MATERIAL SUPPLIED >>
+ + +

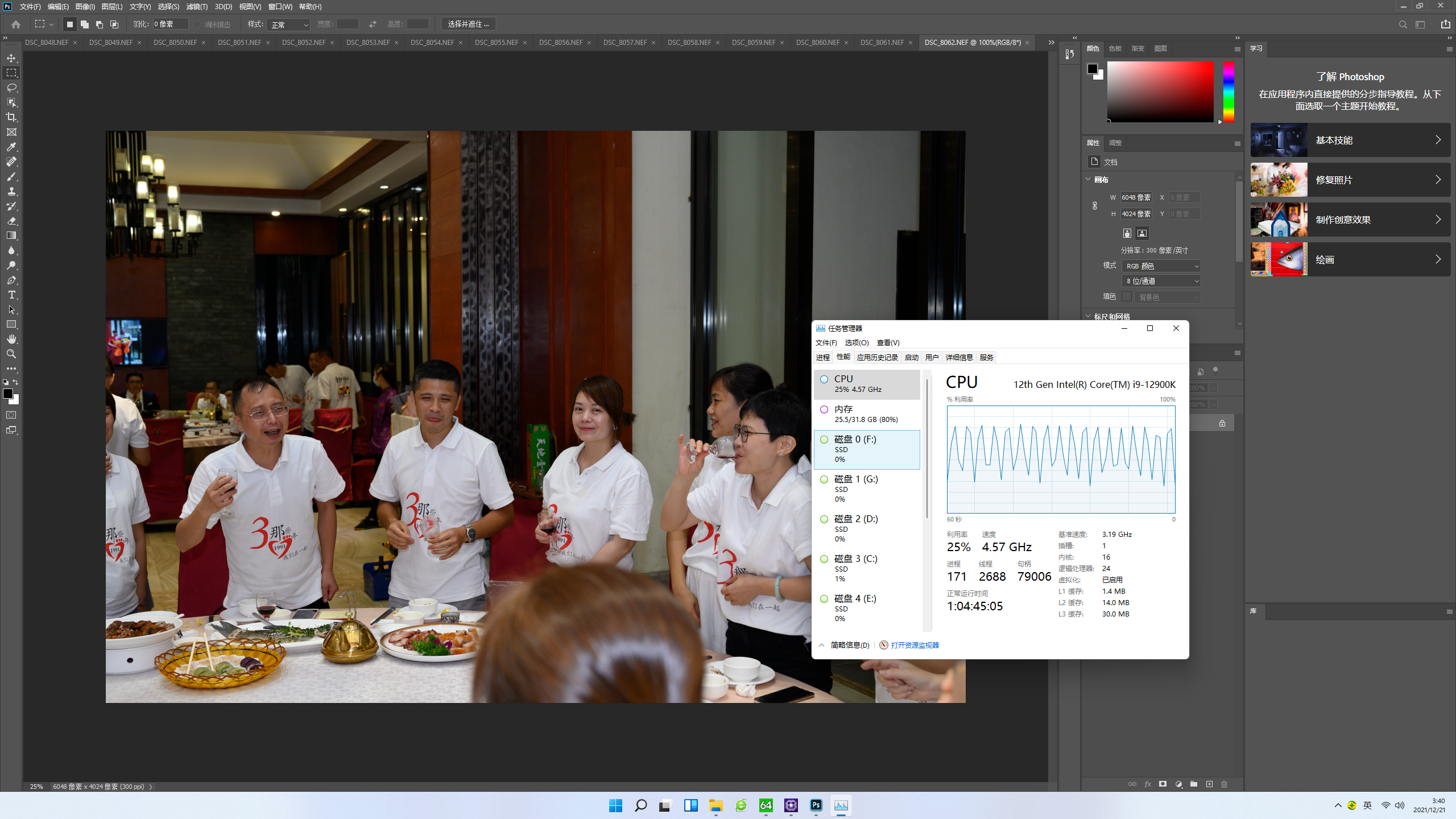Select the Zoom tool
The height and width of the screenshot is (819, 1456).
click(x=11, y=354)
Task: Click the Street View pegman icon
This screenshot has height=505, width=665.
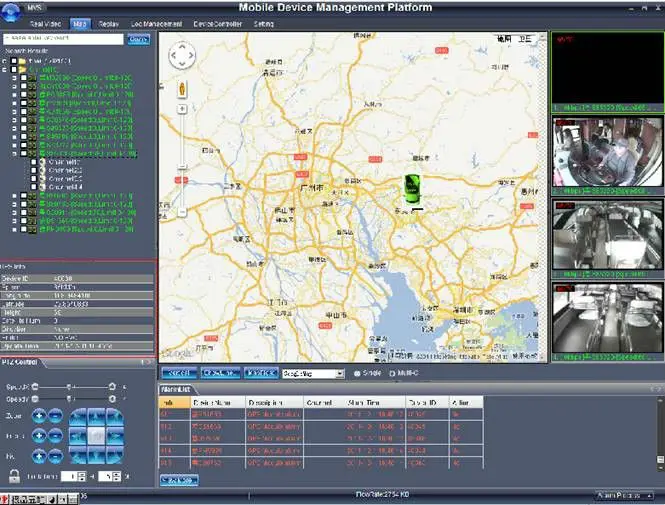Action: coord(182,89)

+ + +

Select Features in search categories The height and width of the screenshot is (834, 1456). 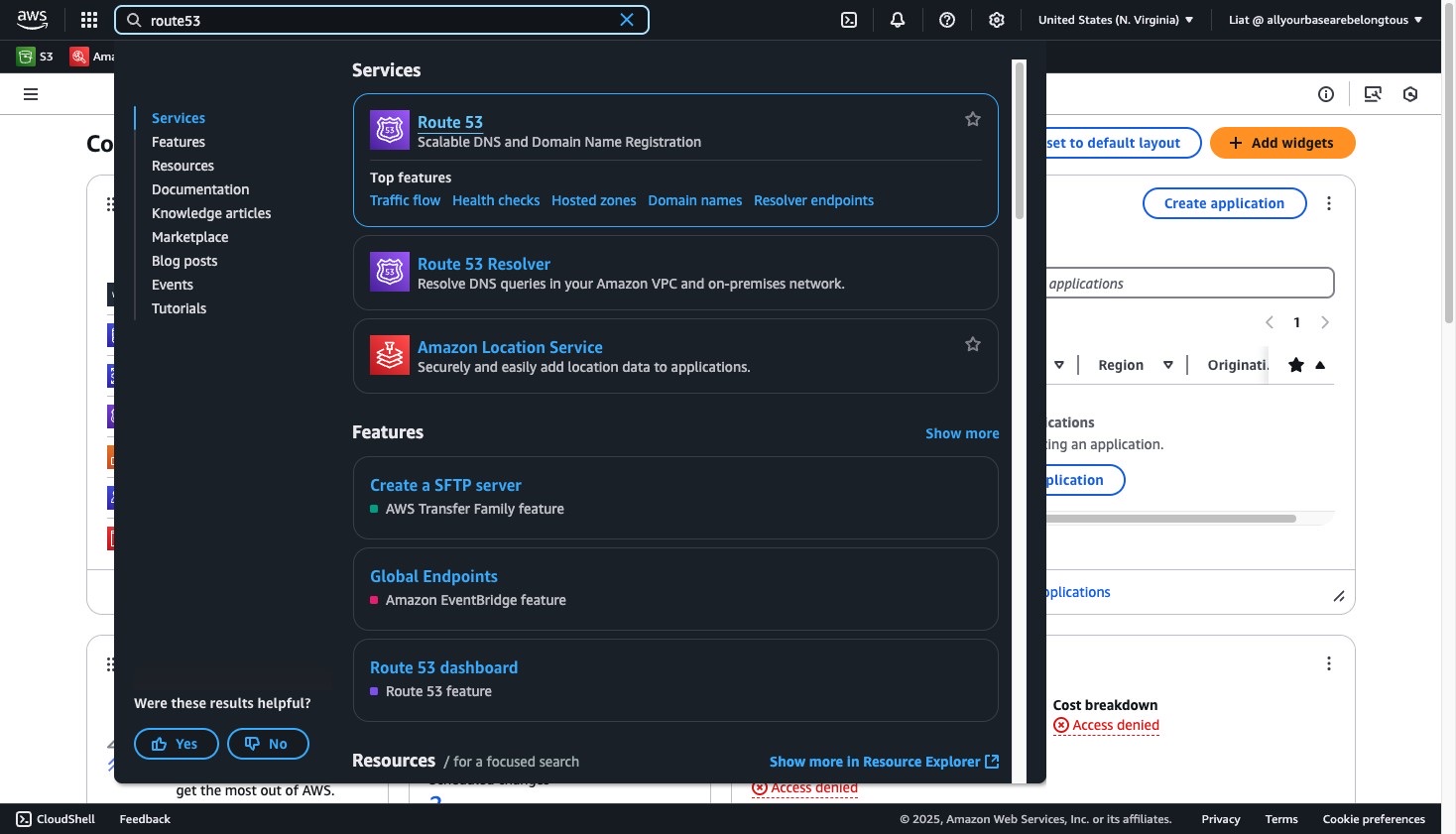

+ + +

WRITTEN PROBLEM >> Change "pegman icon" to "pegman button" in everything from "Task: Click the Street View pegman icon" down to "Action: coord(182,89)" in the data, leaving all else as it stands, and give those lines again without the pictures.

RESULT BELOW >>
Task: Click the Street View pegman button
This screenshot has height=505, width=665.
Action: coord(182,89)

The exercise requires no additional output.